Task to complete ▸ Reproduce the records word for word, covering the stretch from their very first line through the line that contains "The height and".

Data listing ▸
=======

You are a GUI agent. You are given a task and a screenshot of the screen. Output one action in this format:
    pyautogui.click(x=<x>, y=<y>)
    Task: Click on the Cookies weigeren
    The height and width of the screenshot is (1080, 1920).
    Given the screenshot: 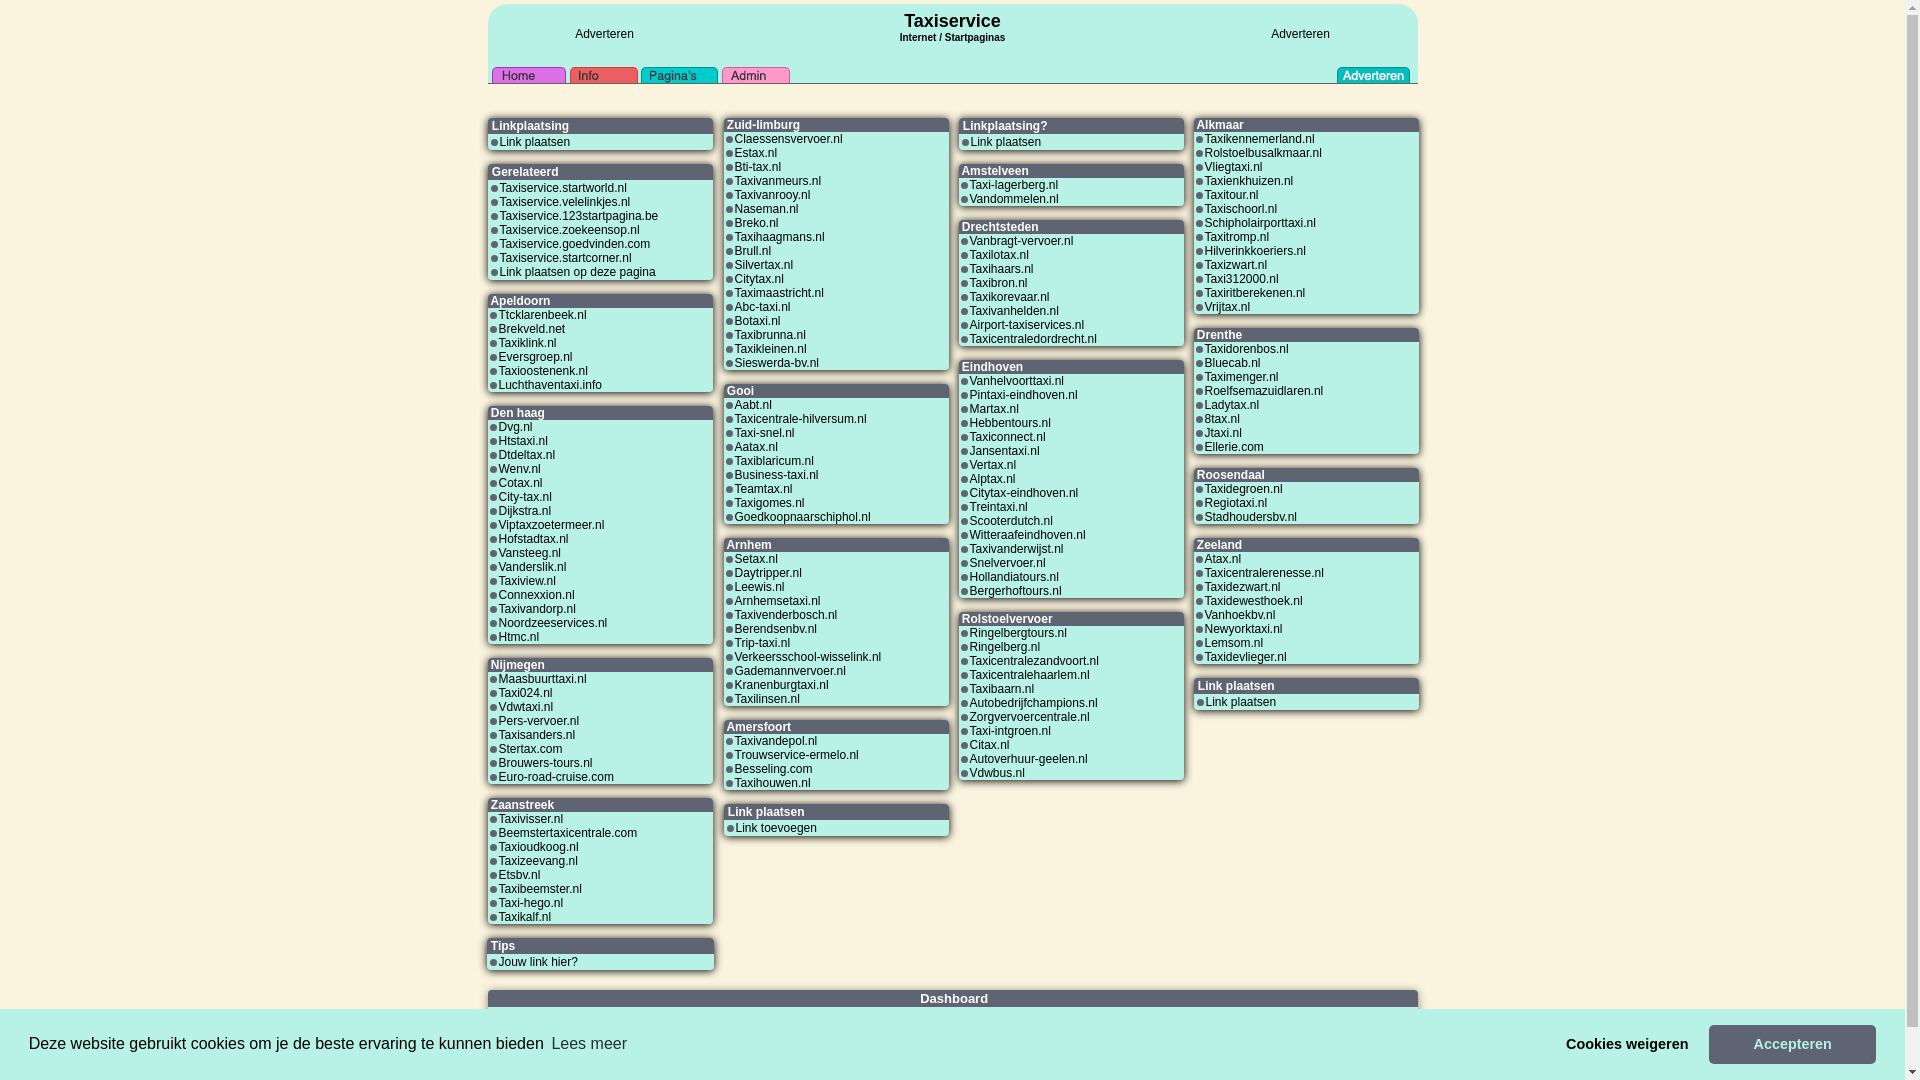 What is the action you would take?
    pyautogui.click(x=1628, y=1044)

=======

Solved exercise ▸
You are a GUI agent. You are given a task and a screenshot of the screen. Output one action in this format:
    pyautogui.click(x=<x>, y=<y>)
    Task: Click on the Cookies weigeren
    The height and width of the screenshot is (1080, 1920).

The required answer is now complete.